Syrup of Ipecac should no longer be used routinely as a home treatment strategy. The first action for a caregiver of a child who may have ingested a toxic substance should be to consult the Poison Center. Syrup of ipecac may have some utility, especially in rural areas, under very limited circumstances, and after contacting a poison center. The MPCS does not advocate purchasing syrup of ipecac, but keeping existing syrup of ipecac on hand until the expiration date is acceptable.
In 2003, the MPCS used syrup of ipecac in only 69 of 31,039 pediatric exposure cases (0.2%). Although syrup of ipecac will induce vomiting in a high percentage of patients in whom it is administered, its effectiveness in preventing drug absorption has been demonstrated for only a few substances and only if administered promptly after ingestion.1,3 Furthermore, clinical trials have not adequately demonstrated that syrup of ipecac positively affects patient outcome.1,3 The use of syrup of ipecac is an unpleasant therapy, which may result in persistent vomiting and could delay or complicate other therapies.2 The potential value in the small percentage of patients who may benefit from its use are outweighed by these shortcomings.2,3
1. Position statement: ipecac syrup. American Academy of Clinical Toxicology; European Association of Poisons Centres and Clinical Toxicologists.
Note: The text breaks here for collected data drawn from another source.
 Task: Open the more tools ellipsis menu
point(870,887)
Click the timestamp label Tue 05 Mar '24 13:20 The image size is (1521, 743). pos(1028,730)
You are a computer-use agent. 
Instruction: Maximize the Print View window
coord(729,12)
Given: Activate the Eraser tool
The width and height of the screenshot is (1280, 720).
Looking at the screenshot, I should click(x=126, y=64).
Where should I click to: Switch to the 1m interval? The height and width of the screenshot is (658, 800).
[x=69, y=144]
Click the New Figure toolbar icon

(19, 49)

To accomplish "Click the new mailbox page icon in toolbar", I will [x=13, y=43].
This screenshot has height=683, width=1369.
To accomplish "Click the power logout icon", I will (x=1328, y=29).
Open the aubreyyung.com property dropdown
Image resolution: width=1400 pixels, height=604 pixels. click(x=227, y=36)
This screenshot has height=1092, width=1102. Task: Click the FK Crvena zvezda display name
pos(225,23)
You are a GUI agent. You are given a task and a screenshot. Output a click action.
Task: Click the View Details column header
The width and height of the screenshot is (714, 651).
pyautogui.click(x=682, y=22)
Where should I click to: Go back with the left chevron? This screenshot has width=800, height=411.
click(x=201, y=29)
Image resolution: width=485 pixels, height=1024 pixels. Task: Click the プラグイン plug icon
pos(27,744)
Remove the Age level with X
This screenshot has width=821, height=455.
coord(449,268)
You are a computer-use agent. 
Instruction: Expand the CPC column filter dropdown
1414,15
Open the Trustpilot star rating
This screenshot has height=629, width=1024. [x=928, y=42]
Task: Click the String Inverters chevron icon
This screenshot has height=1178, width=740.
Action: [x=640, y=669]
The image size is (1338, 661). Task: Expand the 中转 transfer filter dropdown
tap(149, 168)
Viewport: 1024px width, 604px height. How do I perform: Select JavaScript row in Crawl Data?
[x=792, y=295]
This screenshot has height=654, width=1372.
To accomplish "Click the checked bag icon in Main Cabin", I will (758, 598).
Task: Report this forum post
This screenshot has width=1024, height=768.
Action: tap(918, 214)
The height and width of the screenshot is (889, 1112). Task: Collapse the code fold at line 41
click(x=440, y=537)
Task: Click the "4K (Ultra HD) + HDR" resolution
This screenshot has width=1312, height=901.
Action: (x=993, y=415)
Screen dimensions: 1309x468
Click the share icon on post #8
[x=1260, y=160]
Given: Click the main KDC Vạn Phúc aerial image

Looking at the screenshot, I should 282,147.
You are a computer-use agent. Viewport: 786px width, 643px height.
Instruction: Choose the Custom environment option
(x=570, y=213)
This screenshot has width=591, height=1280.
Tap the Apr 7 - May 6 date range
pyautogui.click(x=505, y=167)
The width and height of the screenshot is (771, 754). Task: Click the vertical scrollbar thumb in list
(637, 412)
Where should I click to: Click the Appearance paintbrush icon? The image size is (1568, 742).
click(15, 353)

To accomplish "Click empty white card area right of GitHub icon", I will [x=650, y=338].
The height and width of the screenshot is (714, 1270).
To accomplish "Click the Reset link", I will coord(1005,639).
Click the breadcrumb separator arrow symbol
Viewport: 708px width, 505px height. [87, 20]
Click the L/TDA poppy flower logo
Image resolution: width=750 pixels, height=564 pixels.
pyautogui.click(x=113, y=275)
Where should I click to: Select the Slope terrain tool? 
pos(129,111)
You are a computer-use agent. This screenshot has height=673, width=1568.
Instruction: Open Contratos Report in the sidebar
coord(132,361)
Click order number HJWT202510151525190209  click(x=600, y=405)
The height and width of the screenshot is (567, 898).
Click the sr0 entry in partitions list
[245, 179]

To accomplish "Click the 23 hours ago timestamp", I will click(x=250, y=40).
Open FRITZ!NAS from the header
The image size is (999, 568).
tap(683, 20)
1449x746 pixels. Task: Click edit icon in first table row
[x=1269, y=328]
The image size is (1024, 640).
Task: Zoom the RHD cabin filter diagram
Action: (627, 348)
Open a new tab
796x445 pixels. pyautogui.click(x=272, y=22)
J Toxicol Clin Toxicol. 1997;35(7):699-709.
2. AAP Committee on Injury, Violence, and Poison Prevention. Policy Statement: Poison Treatment in the Home. Pediatrics 2003; 112(5): 1182-1185.
3. American Academy of Clinical Toxicology and European Association of Poisons Centres and Clinical Toxicologists. Position Paper: Ipecac Syrup. J Toxicol Clin Toxicol 2004; 42(2): 133-143.